Let's say that a college has a set budget for their departments which adjusts for inflation.... well, as they add new departments which utilize the faculty of other departments(like the addition of Women's Studies would draw on History, a bit into Political science, Language and Literature, and Philosophy)... and since these professors are teaching in those subjects, other subjects in those disciplines get pushed aside. I think the academic environment might be a bit more robust if the addition of new studies became self-sufficient faculties rather than piggybacking on existing department positions.

To tell the truth, while I was in college, there was a clean demarcation between History and faculties like Southeast Asian, Caribbean and African Studies, which part of me thinks was a good thing. But I made up for the deficiency in my background with a lot of self-study though.

Dr. Guy: I think part of the problem is that states like Texas and California are the primary markets for textbooks, so publishers cater to their wishes and things that would be offensive to both the liberal and conservative sensibilities are not included in these books.

Myrrannder: Thanks for the compliment.


I might write another article about the changes in lit departments too.... but I am still unsure about that. Its a bit of different ground, so we'll see.
on Oct 19, 2004
historyishere:

Well, I guess the thing I don't agree with (and most of it I do) is the concept of personal viewpoints of people living during a time being important. Caesar's history of the Gallic Wars makes the history vibrant and real even if there were errors or contextual bias. Books like April Morning by Howard Fast based on diaries of teenagers at the battle of Lexington and Concord and 1776 the musical make history real. Once again, are they totally accurate? No, but they give a much better flavor of an event than Declaration of Independence, Philadelphia, 1776.

I still read Lincoln's diaries from the Civil War which are fascinating and find that the true worth of the man can be seen, not so much from what he did day to day, but from what he thought.

Ultimately, isn't that what history comes down to? Lessons learned because someone else experienced them?
on Oct 19, 2004
CrispE: I think I might have made a mistake somewhere above... could you tell me which passages led you to the conclusion that I don't think personal observation at the time events happening aren't important.

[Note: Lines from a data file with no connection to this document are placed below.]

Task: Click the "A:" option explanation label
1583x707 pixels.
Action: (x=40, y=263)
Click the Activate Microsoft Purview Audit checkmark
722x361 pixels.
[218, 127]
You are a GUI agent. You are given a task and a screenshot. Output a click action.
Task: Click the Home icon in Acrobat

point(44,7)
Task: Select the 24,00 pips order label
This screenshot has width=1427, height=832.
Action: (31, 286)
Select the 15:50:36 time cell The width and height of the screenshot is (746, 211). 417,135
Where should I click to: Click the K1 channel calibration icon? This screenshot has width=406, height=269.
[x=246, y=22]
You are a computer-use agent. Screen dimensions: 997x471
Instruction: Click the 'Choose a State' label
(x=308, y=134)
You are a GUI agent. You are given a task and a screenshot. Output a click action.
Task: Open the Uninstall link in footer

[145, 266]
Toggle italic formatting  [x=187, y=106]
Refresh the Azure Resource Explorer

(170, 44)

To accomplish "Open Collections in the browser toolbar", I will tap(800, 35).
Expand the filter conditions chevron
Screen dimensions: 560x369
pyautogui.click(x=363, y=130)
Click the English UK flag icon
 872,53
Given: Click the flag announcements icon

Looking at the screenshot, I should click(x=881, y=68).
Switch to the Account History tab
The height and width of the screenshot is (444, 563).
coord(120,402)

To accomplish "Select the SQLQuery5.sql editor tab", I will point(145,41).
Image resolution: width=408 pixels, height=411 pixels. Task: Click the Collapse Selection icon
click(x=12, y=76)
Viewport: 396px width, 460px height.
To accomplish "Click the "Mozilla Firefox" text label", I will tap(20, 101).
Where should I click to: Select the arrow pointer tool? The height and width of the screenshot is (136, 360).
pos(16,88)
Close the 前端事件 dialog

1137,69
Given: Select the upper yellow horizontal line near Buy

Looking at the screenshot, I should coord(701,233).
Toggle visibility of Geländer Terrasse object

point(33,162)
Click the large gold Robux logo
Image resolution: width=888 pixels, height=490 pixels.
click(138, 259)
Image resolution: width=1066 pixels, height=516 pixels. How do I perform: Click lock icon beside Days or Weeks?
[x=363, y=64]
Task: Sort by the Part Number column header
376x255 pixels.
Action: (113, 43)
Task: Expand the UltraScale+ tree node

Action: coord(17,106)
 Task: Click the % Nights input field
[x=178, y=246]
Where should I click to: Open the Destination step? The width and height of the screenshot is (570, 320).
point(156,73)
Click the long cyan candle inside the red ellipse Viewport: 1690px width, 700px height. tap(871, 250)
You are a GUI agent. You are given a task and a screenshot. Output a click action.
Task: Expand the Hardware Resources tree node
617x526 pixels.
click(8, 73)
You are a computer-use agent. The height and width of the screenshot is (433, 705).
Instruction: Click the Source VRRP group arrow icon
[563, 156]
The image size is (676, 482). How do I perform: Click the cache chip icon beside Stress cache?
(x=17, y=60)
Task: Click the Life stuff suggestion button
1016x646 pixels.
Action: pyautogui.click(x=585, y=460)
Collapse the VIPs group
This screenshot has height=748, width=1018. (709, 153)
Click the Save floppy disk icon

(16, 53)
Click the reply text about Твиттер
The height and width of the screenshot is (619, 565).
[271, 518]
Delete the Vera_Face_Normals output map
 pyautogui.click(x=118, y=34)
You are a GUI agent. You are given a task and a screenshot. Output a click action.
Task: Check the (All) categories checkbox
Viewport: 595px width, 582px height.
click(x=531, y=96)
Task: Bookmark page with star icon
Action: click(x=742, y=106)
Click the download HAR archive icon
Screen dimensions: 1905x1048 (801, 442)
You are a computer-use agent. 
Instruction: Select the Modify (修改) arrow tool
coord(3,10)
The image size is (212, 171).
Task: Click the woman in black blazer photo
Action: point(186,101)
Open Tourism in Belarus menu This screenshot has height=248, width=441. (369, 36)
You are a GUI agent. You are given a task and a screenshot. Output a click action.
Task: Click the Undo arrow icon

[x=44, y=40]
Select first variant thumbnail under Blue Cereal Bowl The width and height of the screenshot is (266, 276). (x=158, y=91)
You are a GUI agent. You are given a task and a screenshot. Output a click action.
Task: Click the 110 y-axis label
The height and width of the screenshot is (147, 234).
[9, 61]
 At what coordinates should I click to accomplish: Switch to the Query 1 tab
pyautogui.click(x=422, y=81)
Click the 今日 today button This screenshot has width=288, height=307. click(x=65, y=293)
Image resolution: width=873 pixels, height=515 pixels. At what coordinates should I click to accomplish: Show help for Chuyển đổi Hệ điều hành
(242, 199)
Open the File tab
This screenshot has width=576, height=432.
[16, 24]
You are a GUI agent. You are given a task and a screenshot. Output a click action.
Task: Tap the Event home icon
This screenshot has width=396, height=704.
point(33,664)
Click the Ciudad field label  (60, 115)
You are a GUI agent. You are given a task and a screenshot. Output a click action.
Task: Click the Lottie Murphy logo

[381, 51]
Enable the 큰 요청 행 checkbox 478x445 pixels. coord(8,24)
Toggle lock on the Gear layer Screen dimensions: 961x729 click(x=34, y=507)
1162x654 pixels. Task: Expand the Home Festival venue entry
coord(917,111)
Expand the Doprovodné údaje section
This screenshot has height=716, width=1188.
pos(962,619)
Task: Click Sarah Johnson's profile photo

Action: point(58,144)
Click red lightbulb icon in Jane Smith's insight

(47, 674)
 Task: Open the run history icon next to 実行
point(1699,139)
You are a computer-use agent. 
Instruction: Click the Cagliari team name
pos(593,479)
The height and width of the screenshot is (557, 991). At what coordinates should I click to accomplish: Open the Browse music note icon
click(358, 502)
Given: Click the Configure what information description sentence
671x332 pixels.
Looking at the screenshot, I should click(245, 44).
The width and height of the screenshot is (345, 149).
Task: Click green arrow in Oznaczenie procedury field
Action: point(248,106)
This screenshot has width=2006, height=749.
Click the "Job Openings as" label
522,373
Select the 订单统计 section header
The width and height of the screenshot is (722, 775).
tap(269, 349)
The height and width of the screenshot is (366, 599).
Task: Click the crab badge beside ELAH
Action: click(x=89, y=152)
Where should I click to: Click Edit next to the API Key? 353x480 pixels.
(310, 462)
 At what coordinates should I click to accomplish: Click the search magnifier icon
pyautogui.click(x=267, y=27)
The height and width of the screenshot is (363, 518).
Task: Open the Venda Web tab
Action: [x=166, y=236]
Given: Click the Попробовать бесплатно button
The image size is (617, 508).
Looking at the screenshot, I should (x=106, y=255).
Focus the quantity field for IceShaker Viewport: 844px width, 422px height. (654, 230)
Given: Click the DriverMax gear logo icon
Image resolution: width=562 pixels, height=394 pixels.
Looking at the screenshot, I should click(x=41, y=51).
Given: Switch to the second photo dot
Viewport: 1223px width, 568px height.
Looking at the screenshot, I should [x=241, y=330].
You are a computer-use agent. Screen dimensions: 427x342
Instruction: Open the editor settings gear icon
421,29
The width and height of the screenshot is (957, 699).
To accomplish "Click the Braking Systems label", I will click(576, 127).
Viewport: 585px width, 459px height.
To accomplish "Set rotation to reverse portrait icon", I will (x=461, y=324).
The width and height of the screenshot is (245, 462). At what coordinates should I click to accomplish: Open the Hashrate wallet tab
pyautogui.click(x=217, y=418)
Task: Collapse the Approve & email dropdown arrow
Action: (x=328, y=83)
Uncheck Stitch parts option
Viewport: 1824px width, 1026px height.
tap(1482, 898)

If you are refering to me mentioning letters as part of my critique of social history being taught too early in university, I wasn't speaking about letters and such written by people actually involved in the events as they are unfolding. I was talking about letters written by people that lived around the same time as these events were taking place... which is a legitimate form of historical study... but I think of that as being more a graduate school type activity rather than an undergraduate pursuit.

Let's put it in this perspective. Let's say in 20-30 years a professor was teaching a course on the current presidential election... which would be the easiest and most comprehensive way to teach the subject... a) using a third-party book that took tens to hundreds of sources to compile a book of correspondence by the principle actors in the drama c) a file of 40000 selected emails from taken from random ISP servers across America? I think #1 and #2 are better alternatives to #3 for someone looking to learn the general information about the subject, don't you?